The Nastiness of Politics

Question: Why is Modern American Politics so Vicious?

1. Before 1964, politics was about geographic and group alliances, not ideological purity. So FDR and southern racists worked together, as did Eastern Republicans and the midwestern farmers. In the 1970s and 1990s, the southern racists allied with northern republicans, while Democrats tended toward liberal ideological purity. Problem was that the "boll weevil" dems existed the "conservative dems" of the south. These "moderates" made policy and politics was "nicer." `1994 was really the watershed year that made southern conservatives vote republican. So the Republicans gained control of both houses with an alliance of southerners, northern conservatives, and northern moderates (in particular New England Republicans). Then in the late late 1990s and early 2000s (see Jim Jeffords, Olympia Snowe, Susan Collins, Lincoln Chafee, William Weld) the Northeastern urban moderate republicans began to bolt the party. The tenuous hold of Republicans in congress has to do with the last few "moderates" in the party. The rest of the politics is: urban liberal vs. rural conservative. Battleground suburbia. It is, as Pat buchanan said, a culture war.
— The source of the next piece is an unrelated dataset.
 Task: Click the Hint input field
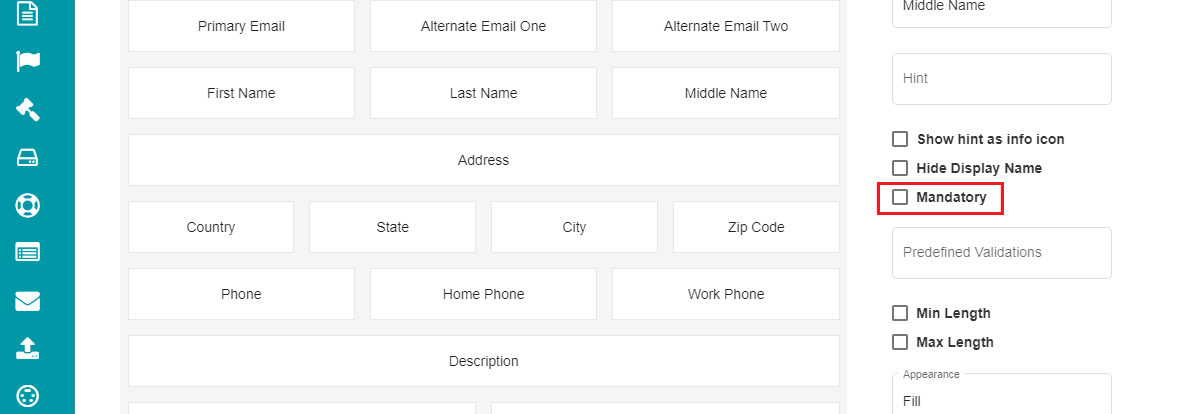1001,78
2. The other source of change is the end of the Cold War. Before 1990, the constant state of war moderated politics. "Politics stops at the water's edge" was a constant refrain. That consensus collapsed after the cold war. Republicans assailed Clinton's Kosovo operations. The reaction of Democratic base to the Iraq adventure surprised even Democratic legislators.

I think these two events, the re-alignment of American politics around ideology and the end of the cold war, have led to the modern contest. But there's a third issue:

3. The rise of radical right wing politics. What nobody could have foreseen in the 1980s was that Reagan would come to be viewed nostalgically by liberals as a moderate. The right-wing mix of religion and politics has poured venom on our political fights. The Economist (and Karen Armstrong a few years back) properly observed that the liberals of all religions (reform Jews, Episcopalians, "cafeteria Catholics") and the conservatives of all religions (fundamentalist "christians", mormons, Mel Gibson "Catholics", orthodox Israel-is-always-right Jews, Islamic extremists) have more in common with each other in terms of liberal or conservative world-view than they do with their own co-religionists.

2 comments:

Raised By Republicans said...

Yes, there has been so much talk about "Reagan Democrats" but little talk about what might be called, "Clinton Republicans." Clinton Republicans live in the suburbs and are pro-NAFTA/Free Trade, pro-balanced budget, socially progressive and in favor of a cooperative foreign policy that involves a lot of allies "sharing the burden."

USWest said...

Law Guy makes in interesting point. In the last part of his post, he mentioned the volatile mix of religion and politics. The thing to remember is that has always been the case in the US. But, Reagan fired this up. He ushered in the era of "Family Values" and he made abortion a moral vs. legal issue using it as a litmus test. And from this point forward the "moral majority" gave rise to things like the Christian Coalition. With the cooling and then the end of the Cold War, the ideological paradigm shifted from emphasizing the political to the moral. We had won the political battle- the USSR fell. So what’s left?